Hanan Products goes into 30th year of Passover prep
Passover is a major Jewish holiday celebrated in the spring that marks the Exodus of the Children of Israel from Egyptian slavery. A central tenet of Passover is the biblical prohibition of owning leavened foods for the duration of this high holiday. Leaven, referred to as chametz in Hebrew, is made from one of five types of grains combined with water that’s left to stand for more than 18 minutes.
The importance of removing any traces of chametz is so crucial that Hanan Products, a Hicksville-based manufacturer of wholesale dairy and non-dairy whipped toppings, icings, and fillings for commercial and supermarket bakeries, pivots to meet the needs of the kosher community every January. This kosherization process, which the company has been conducting for the past 30 years, involves Hanan putting 100 percent of its production output into a pair of products that are kosher for Passover—a non-dairy coffee whitener and one non-dairy whipped topping.
Debby Wilder, Hanan’s kosher coordinator who started shortly after the process was implemented, explained the reason for the enormous lead-time needed to prep for a holiday that’s not till late March.
Before one ingredient gets touched, the company has rabbis or mashgiachs designated by Hanan’s customers, come in the day before production begins to start kosherizing the factory. They supervise and inspect the factory/manufacturing area getting cleansed to the highest standards of kosher dietary law. This entails boiling tanks and making sure that no corn, soy, certain legumes and yeast are used, among other specialized procedures. Trucks that were also kosherized then bring in new ingredients for Hanan’s Passover products, such as oils and sugars. From here, the factory will stay 100 percent strictly kosher for two and a half weeks.
“The production starts about three months prior because the product needs some different ingredients from suppliers that are different from our all-year-round ingredients,” Wilder explained. “We have to start taking orders to know how many ingredients to order, particularly given all the private label customers we have. This year, I believe the first day of Passover is on March 27 I believe. What happens is we have to make and deliver [these products]. They have to warehouse and get it out to their different [consumers]. It’s all about timing.”

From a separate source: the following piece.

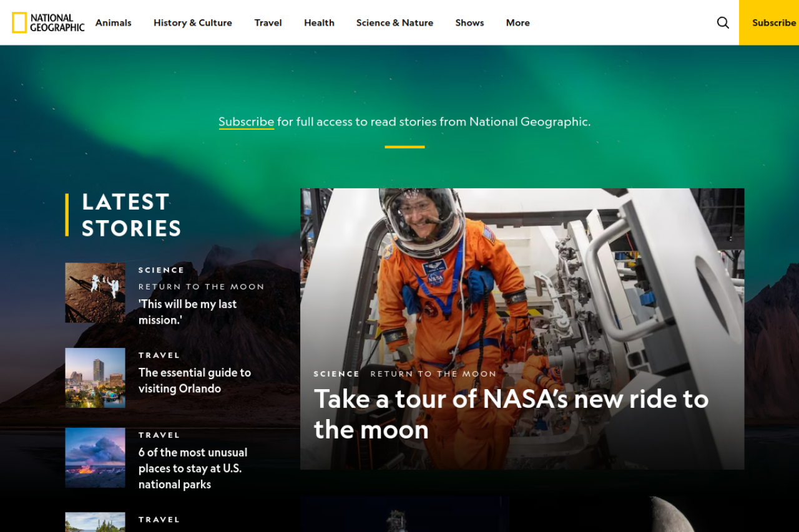Open the moonwalking astronauts thumbnail
Image resolution: width=799 pixels, height=532 pixels.
(95, 293)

With various religious sects following different requirements, much of the kosherization scheduling depends on what part of the manufacturing process Hanan is at.
“Our different customers have different rabbinical agencies that supervise them,” Wilder said. “They approve the formula, the ingredients, the suppliers of the ingredients—then they come in and inspect us to make sure that we are kosherizing the plant factory. And sometimes, rabbis do more than one customer, so I try to piggyback those customers so he can have a flow so he can be done, at which point the next rabbi can come in for his customers. It’s a whole scheduling thing.”

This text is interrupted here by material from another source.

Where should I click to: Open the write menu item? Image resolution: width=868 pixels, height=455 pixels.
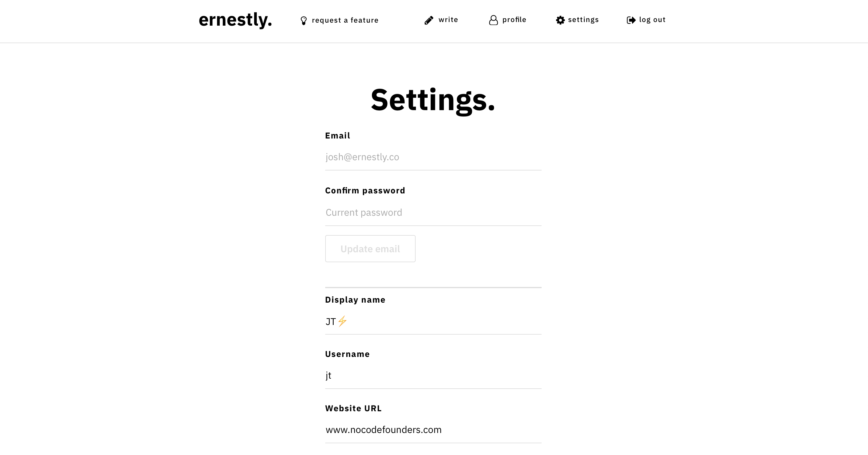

Anywhere from up to six rabbis can be in at a given time, making for a delicate balancing act made all the more difficult under the weight of an ongoing pandemic.
Hanan’s manufacturing roots date back to its founding at 2034 Utica Ave. in the Flatlands part of Brooklyn. It was here that in August 1946, research chemist Stuart Hanan created a line of whipped dessert toppings, icings and fillings for sale to bakeries and food distributors across the United States and abroad. Very much a family company, the founder’s son Frank took over operations, eventually giving way to a third generation made up of progeny Paul and Ryan Hanan running the business today. Not unlike his father, CFO Paul Hanan’s got his start working his way up through the family business and his involvement wound up becoming a fait accompli.
“I remember coming here when I was six-years-old with my dad during the weekend to test some of the products,” he recalled. “He’d whip up a little bit of the product, put it in a cup and I’d sit on the counter and eat it. I’ve been around it my whole life and have been coming to the plant for a long time.”
Hanan was an English major attending Hofstra and had no intention of following in his father’s footsteps. In his mid-twenties, he spent time working in a number of odd jobs including bartending.
“I needed a job and came to work here and sort of fell into all of this,” Hanan recalled. “I started out working on the factory floor [like my dad] for a long time. Same thing with my brother—he came in the same way—learning all aspects of the business.”
Hanan left Brooklyn for Long Island in the ‘60s, first moving to Westbury before settling in Hicksville. Now with 24 employees, Hanan’s decades-long success has garnered a considerable international customer base, with 40 percent of profits predominantly coming from Central and South America. Company founder Stuart Hanan put up a sign in his factory (which is still there to this day) which reads, “Our product must be second to none.” And those high standards are a big reason that Hanan is marking its 75th anniversary this year as far as the company’s namesake CFO is concerned.
“Great customer service and great quality product are a big part of what makes our business special,” Hanan said. “We listen to our customers and have a research and development team that is always working at trying to make the product better or making new products that can be better for the customers.”